男性が依頼者を募っていたTwitter上のプロフィール欄には〈ウェブテ(※編集部注:WEBテストのこと)請負経験約4年、1人で計4000件以上〉と記されており、余罪も多数あるとみられる。

その一方で、WEBテスト代行の依頼経験者で現在“戦々恐々”とする人も少なくないだろう。男性に代行を依頼していた大学生らのうち、すでに計3人が書類送検されている通り、「依頼側」も罪に問われるからだ。

SNS上には、男性の摘発後も「WEBテスト代行」をうたうアカウントが多く存在している。なかにはWEBテスト代行を利用して、晴れて希望の企業に入社できた人もいるかもしれない。そんな人たちには今後、どのような未来が待っているのだろうか。

クビになっても文句は言えない?

近畿大学のキャリアセンターで講師経験がある原修三弁護士によれば、代行受験を利用し入社したことが企業に発覚した場合、「懲戒処分」は避けられず、一番重い処分である「懲戒解雇」が適用されても文句は言えないと話す。

「企業では懲戒処分の規定を就業規則に定めていますが、“経歴を偽って採用されたとき”や“犯罪行為に加担していたとき”などは多くの企業で『懲戒事由』になります。今回摘発されたようなケースであれば、それらに該当することになると思います」(原弁護士)

「バレればクビ」というスリリングな状況では業務にも支障が出てしまいそうだが、発覚前に対処できることはないのだろうか。

代行利用者が“バレる前に”できること

原弁護士が「ベストな行動」として勧めるのは、「自ら代行受験による採用だったことを申告して、“自主退職”扱いにしてもらう」ことだという。

「『このまま黙っておけばなんとかなるんじゃないか』と思うかもしれませんが、指摘されて“懲戒解雇”になってしまうと、その後の就職活動にも差し支えが出ます。『諭旨解雇』という、いわゆる『自主退職』ができる形で話し合いをするのが一番いいと思います。
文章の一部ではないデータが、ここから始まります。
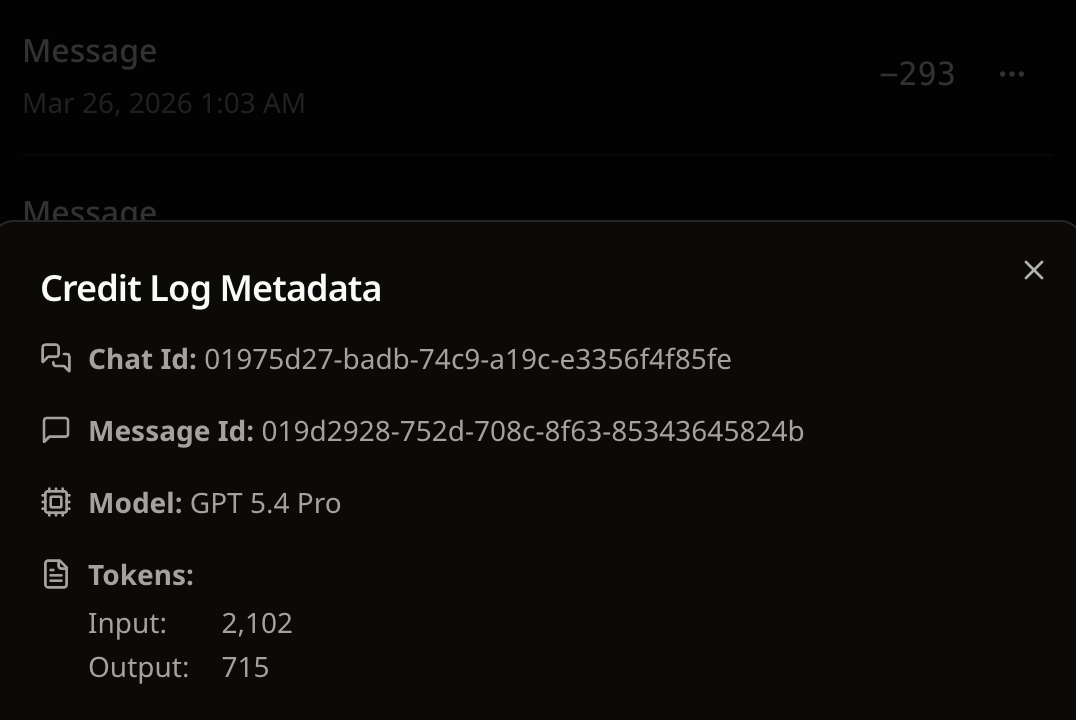This screenshot has height=720, width=1076.
Task: Select the Chat Id value starting with 01975d27
Action: (467, 359)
今は大丈夫でも、今後どこかでウワサが流れたり、何かの拍子でバレてしまったりということも考えられます。入社して日が浅ければ、やり直しもききやすいと思います」(原弁護士)

その上で、もしも言えるタイミングを逃し、バレてしまった場合には弁護士への相談も選択肢のひとつと続ける。
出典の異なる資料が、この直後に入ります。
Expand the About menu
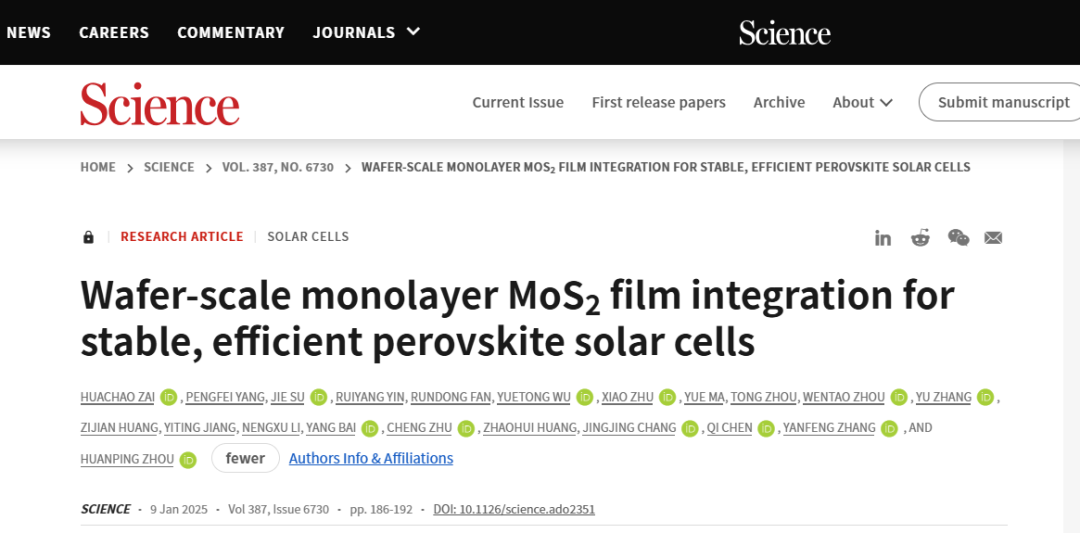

「自分から申告できないまま発覚してしまった後でも、なんとか諭旨解雇にしてもらえるよう会社側と話を進めていくお手伝いはできると思います。ただし、弁護士も事情を聞かないと会社に説明できませんので、その時に備えて『なぜ代行受験を頼んだのか』という動機や経緯など事実関係をきっちりまとめておく必要はあります」(原弁護士)

大学の内部試験と同じ感覚?

原弁護士は、キャリアセンターで学生たちと向き合ってきた経験から、代行受験の根本には「感覚のマヒ」があるのではないかとみている。

「大学の内部試験で『自分より学業ができる生徒や、より偏差値の高い他校の生徒』に代行を頼むことがあると聞きます。就職採用試験の代行についても、頼む方、頼まれる方とも、その延長線上でやっているように感じます。

たとえ大学の内部試験であっても、最悪の場合は罪に問われる可能性はあります。代行受験をやろうとしている人がいたら、仲間内で『やめておいたほうがいいよ』と言えるような輪が広まったらいいなと思ってます」(原弁護士)

代行の“代償”は、想像よりもずっと大きいようだ。